### TASK DETAILS
Report how many lines in the records that follow have the word "with" in them, giving the number and nothing more.

== DATA SHOWN

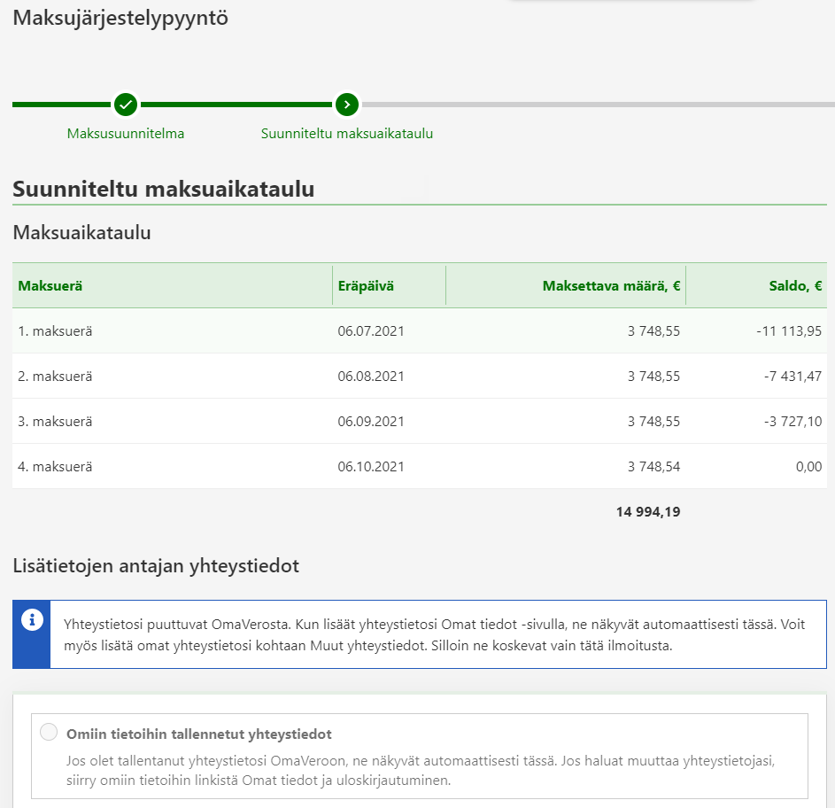Select the 4. maksuerä row label

55,467
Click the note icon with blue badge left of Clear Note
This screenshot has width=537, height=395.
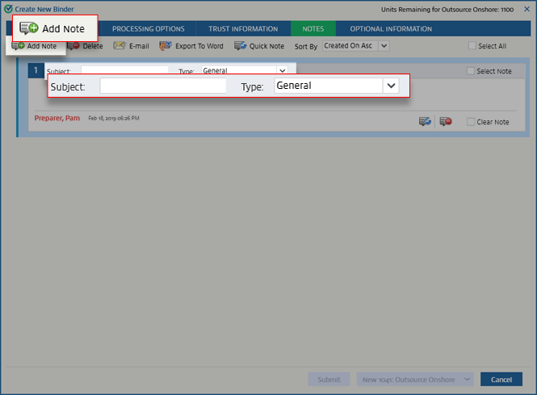tap(425, 122)
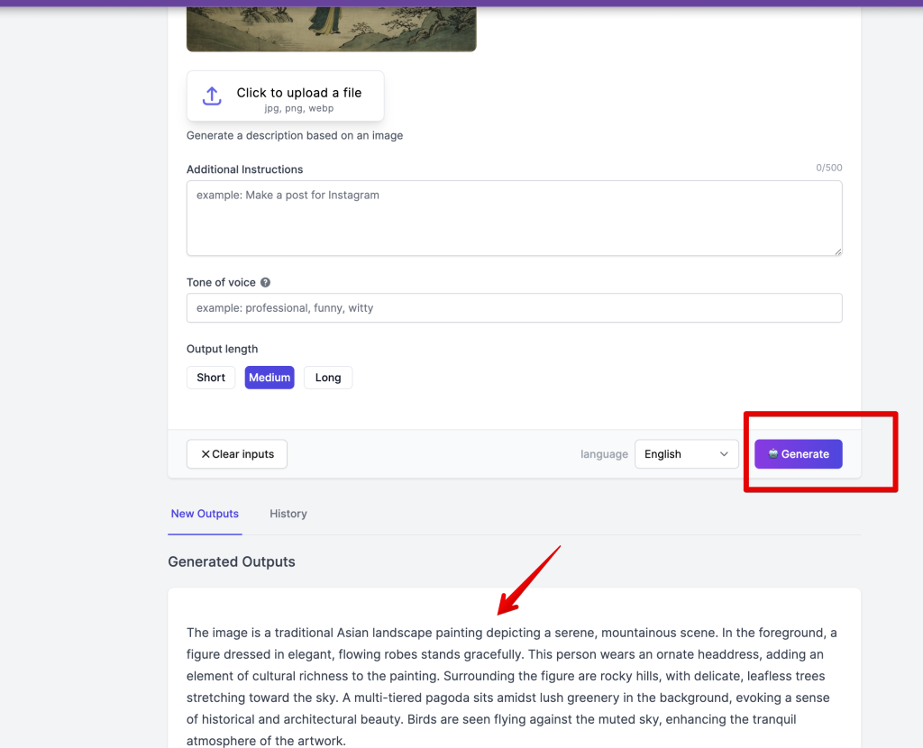Choose the Long output length option
Screen dimensions: 923x748
(x=328, y=378)
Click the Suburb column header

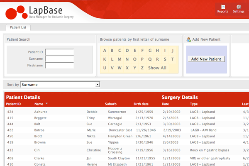(x=111, y=104)
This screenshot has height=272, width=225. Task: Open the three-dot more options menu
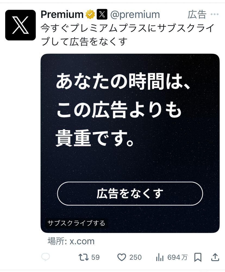click(x=215, y=14)
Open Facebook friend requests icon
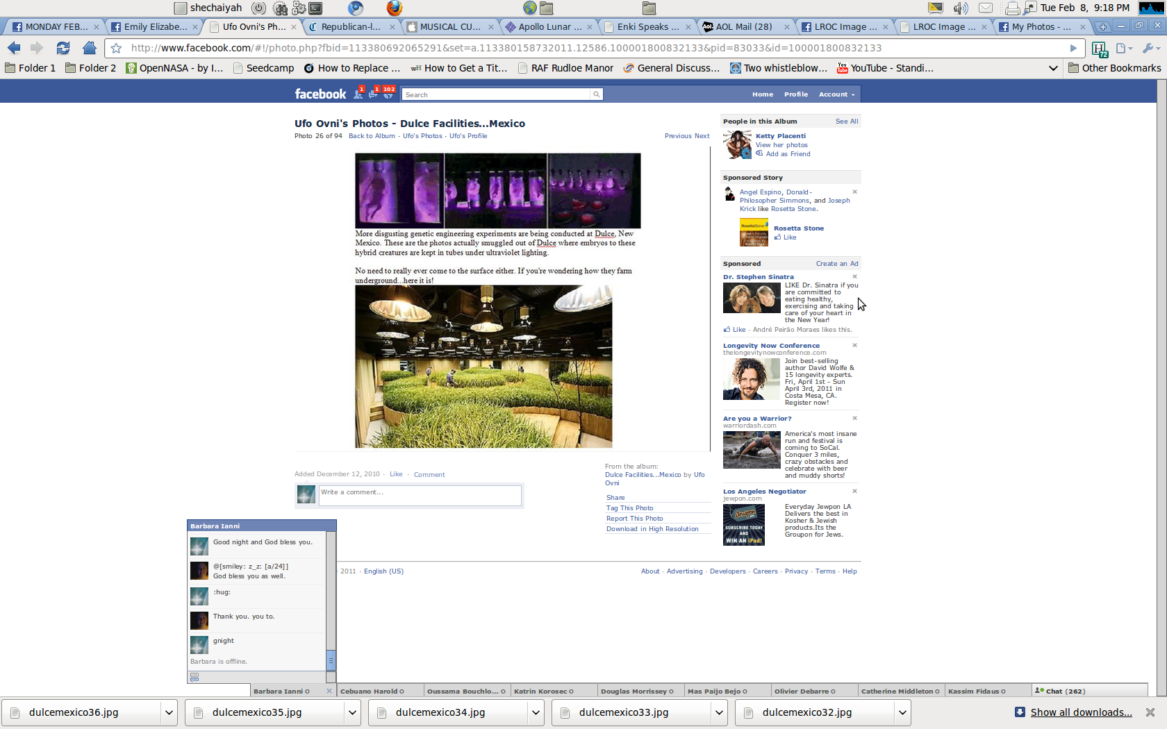 point(358,94)
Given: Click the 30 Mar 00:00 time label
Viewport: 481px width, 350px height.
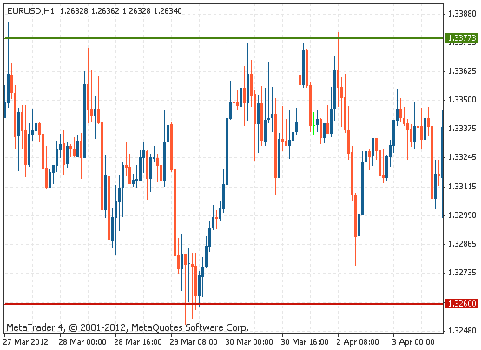Looking at the screenshot, I should 249,341.
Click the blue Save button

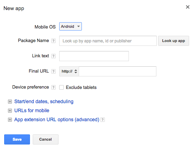[x=17, y=139]
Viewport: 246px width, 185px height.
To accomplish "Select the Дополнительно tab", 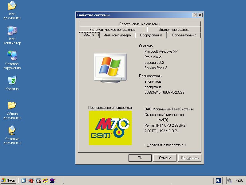I will [184, 35].
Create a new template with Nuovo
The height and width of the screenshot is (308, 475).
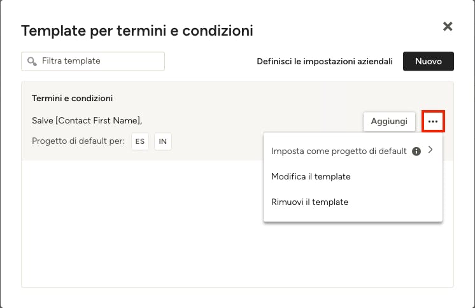click(x=429, y=61)
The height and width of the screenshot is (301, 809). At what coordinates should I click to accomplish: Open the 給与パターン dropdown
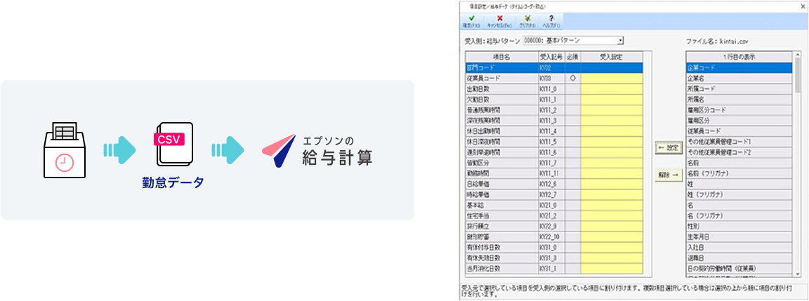click(620, 41)
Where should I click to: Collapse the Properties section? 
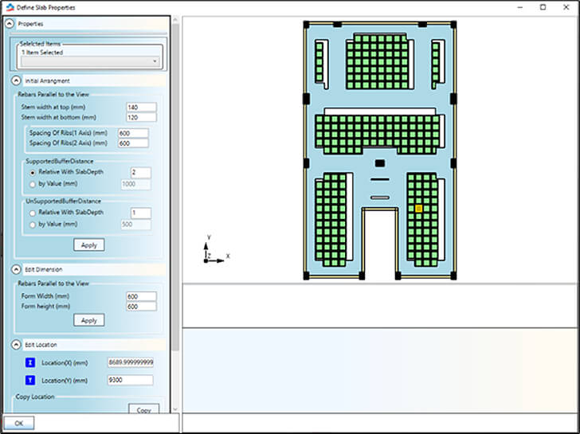(x=10, y=24)
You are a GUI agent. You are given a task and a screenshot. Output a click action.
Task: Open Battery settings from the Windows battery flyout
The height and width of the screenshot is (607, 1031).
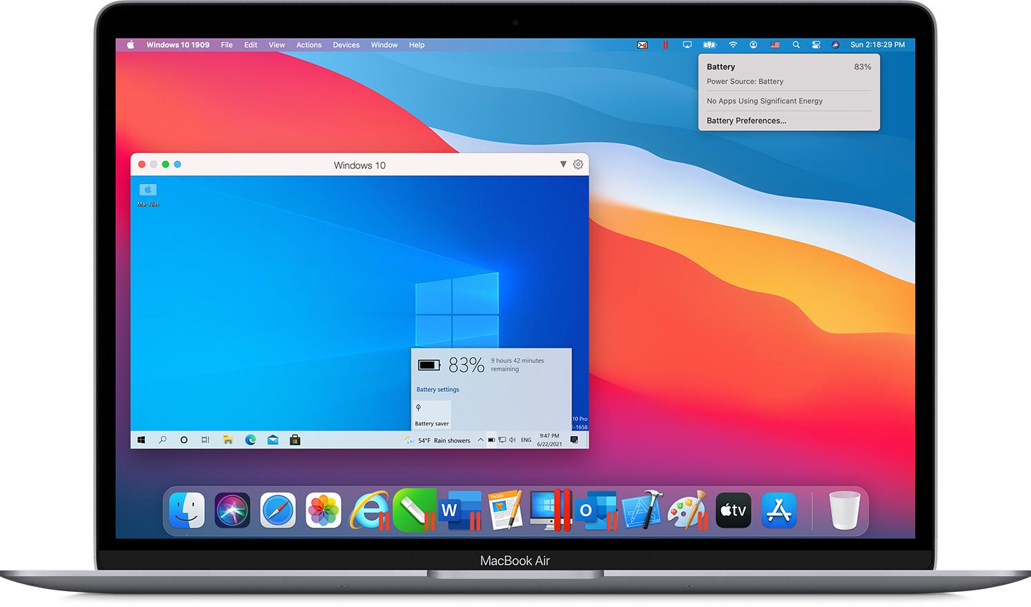436,389
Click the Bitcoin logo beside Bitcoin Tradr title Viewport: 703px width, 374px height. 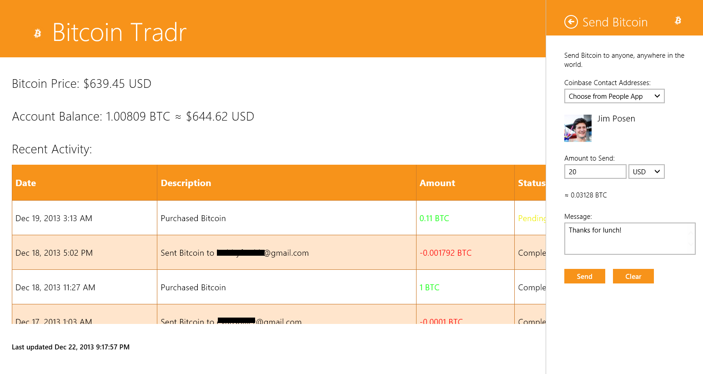coord(38,33)
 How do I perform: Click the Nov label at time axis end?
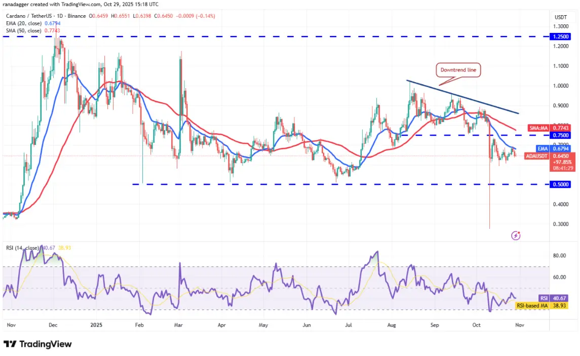[520, 325]
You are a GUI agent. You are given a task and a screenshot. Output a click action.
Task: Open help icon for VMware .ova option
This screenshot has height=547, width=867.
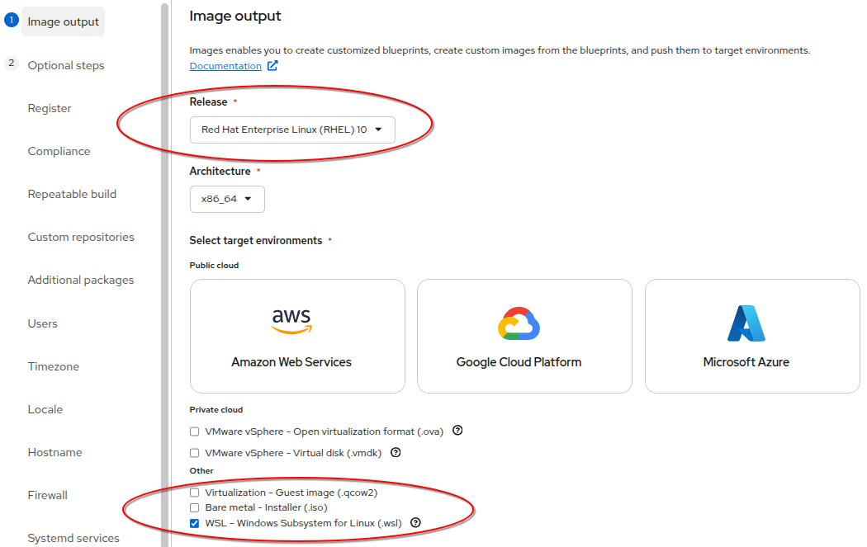[457, 431]
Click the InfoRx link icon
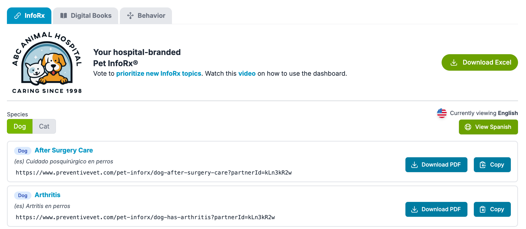The height and width of the screenshot is (229, 526). coord(18,16)
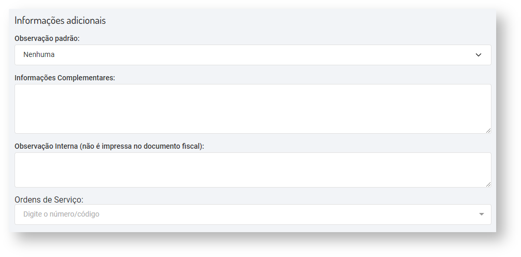The image size is (521, 257).
Task: Click inside the Observação Interna text area
Action: coord(253,170)
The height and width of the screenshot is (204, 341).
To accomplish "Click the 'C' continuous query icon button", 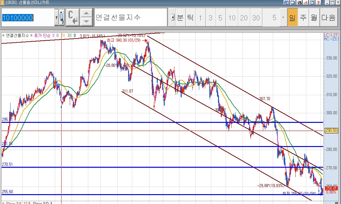I will (x=72, y=18).
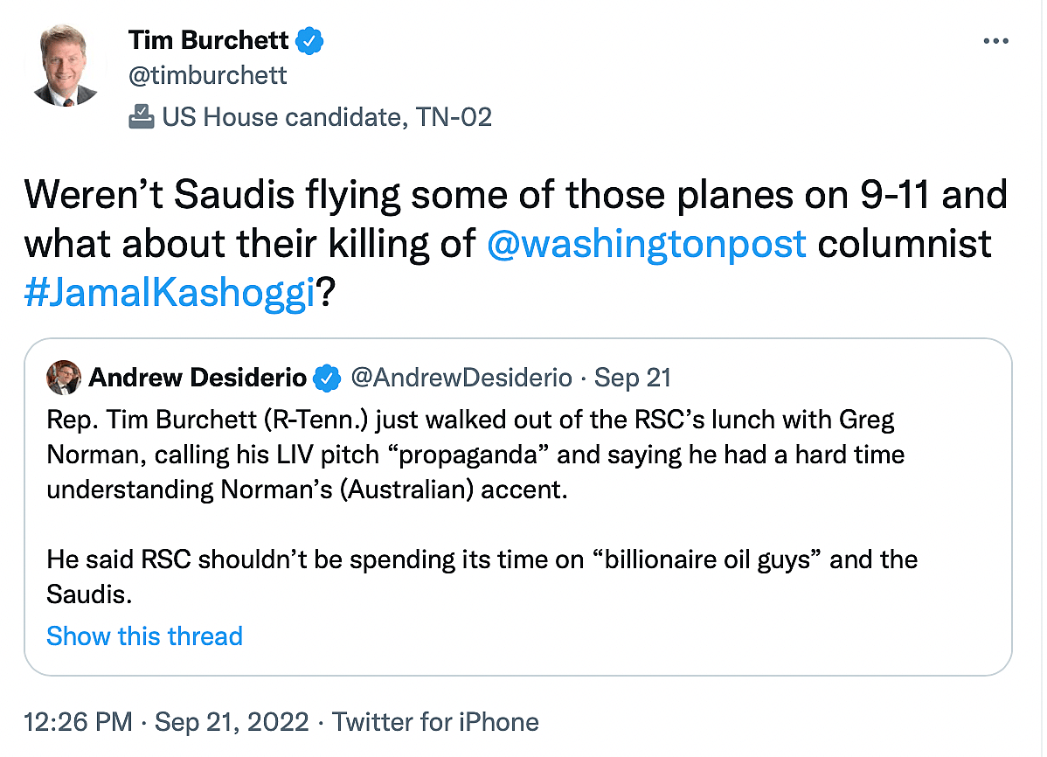Click the #JamalKashoggi hashtag
1047x757 pixels.
169,294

====

### RESULT
2